• Task
Continue the program description on crisis communication, conflict reporting and misinformation, starting right after its final sentence.

A central strand connects crisis communication, conflict reporting and the mediated construction of history. Participants will work through realistic crisis scenarios, developing message frameworks, stakeholder strategies and rapid responses in environments defined by uncertainty and reputational risk. These exercises are placed in dialogue with methodological training in analysing the media output of radical and militant groups during the war in Ukraine, with particular attention to Telegram channels operating at the frontline. 

The screening of the Oscar-nominated documentary Mr. Nobody Against Putin deepens this exploration by foregrounding the politics of schooling and historical memory under authoritarian pressure. The film serves as a case study in how education, media and state power converge to shape collective understandings of the past and present. Read alongside crisis simulation and media analysis, it invites reflection on how crises are not only managed but narrativised, and how history itself can become a communicative instrument.

Further sessions address institutional responses to misinformation, examining how information literacy frameworks and internal training structures can strengthen democratic resilience. The programme also engages with the challenge of synthetic identity and large-scale digital deception, analysing how fabricated personas exploit platform logics and cognitive vulnerabilities to erode trust at scale.

• Collected data
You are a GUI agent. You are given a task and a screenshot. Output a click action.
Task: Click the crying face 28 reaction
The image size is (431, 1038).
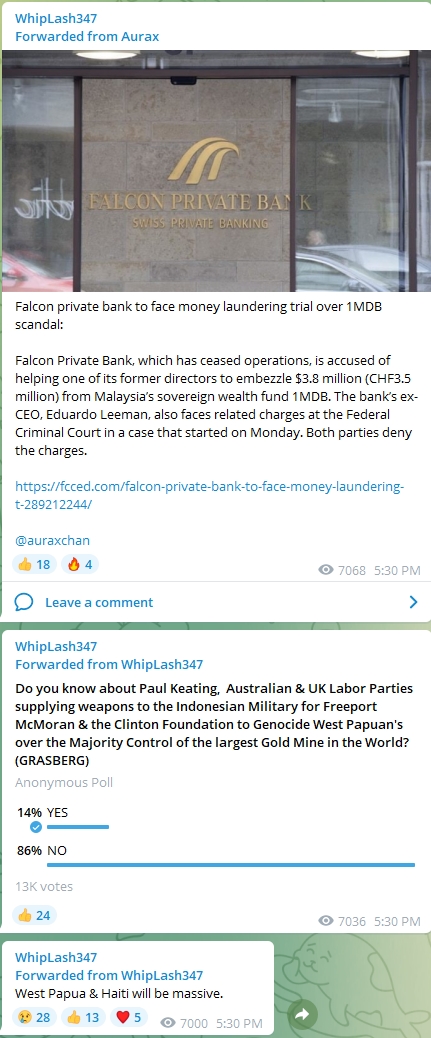coord(34,1017)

• Written answer
Attention is also given to the craft of public engagement beyond moments of crisis. A practice-based workshop explores how complex causes, including environmental and humanitarian issues, can be translated into compelling multi-platform storytelling. Moving from page to podcast, participants will experiment with adapting written material into audio formats, considering voice, structure and narrative pacing as tools for extending reach and deepening audience connection.

Across the two days, participants will combine analytical rigour with applied skill-building: reflecting on how to articulate professional competencies, and experimenting with multimedia techniques to communicate with clarity in contested information environments. The conference thus positions communication as both strategic terrain and professional responsibility in an era defined by mediated conflict and fragile trust.